Racha Omar, representative of the International Fund for Agricultural Development (IFAD) in the Democratic Republic of Congo (DRC) and the Republic of Congo, visited IITA-Kinshasa and different community sites in DRC supported by the Institute on 20 August to witness IITA’s work in the fight against the devastating cassava mosaic disease (CMD) and the inclusion of the value chain approach to agricultural development.
CMD–the widespread and most severe factor limiting production in sub-Saharan Africa–is caused by cassava mosaic geminiviruses which are transmitted by a whitefly vector, Bemisia tabaci (Genn). CMD-affected plants produce few or no sizable roots, depending on the severity of the disease and the age of the plant at the time of infection. Nine countries across East and Central Africa are affected by this pandemic.
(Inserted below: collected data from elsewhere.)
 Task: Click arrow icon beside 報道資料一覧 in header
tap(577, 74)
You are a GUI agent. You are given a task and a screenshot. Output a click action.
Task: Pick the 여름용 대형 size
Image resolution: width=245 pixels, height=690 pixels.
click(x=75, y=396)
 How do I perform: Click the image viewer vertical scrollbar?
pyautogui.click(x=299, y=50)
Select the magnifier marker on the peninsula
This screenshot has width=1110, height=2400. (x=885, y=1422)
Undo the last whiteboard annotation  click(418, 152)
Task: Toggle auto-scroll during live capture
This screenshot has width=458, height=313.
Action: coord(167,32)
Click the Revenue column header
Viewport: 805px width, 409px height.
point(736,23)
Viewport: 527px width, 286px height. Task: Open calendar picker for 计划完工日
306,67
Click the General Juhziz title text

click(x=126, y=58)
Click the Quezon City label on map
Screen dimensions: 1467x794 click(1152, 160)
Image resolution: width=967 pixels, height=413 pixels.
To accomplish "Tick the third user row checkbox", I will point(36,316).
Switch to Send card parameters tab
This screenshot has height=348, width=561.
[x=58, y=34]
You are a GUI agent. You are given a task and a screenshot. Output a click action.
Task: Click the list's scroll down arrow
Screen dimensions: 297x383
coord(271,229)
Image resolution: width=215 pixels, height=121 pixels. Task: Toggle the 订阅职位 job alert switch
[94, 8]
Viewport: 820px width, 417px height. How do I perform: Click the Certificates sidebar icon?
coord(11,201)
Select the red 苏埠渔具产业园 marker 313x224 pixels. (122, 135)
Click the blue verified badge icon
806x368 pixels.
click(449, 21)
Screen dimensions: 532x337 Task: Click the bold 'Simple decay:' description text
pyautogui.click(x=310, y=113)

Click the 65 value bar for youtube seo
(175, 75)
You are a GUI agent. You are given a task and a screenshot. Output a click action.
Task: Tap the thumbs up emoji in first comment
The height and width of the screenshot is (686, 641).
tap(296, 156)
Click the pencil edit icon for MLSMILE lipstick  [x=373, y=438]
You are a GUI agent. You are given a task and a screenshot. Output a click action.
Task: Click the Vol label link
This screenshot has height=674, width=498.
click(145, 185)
Annual losses in storage root yield across sub-Saharan Africa are estimated to be between 15% and 24%, equivalent to 12-23 million tons or US$1.2 to 2.3 billion.
Efforts being adopted by IITA to curb this trend include varietal improvement, multiplication, and distribution of disease-free cuttings. The Institute is providing a system of agriculture, rich in quantity and quality, to provide support to food security and also to sustainable development through the deployment of activities that generate revenue through cassava that can meet the basic needs of primary health care and children’s education.
“I see that the close collaboration IITA has with its beneficiaries, the techniques implemented in the fight against CMD, and the adoption of the value chain approach are indeed providing answers. We will reflect internally to see the possibility of developing a project with IITA adopting the same practices in the Republic of Congo.” Racha Omar said.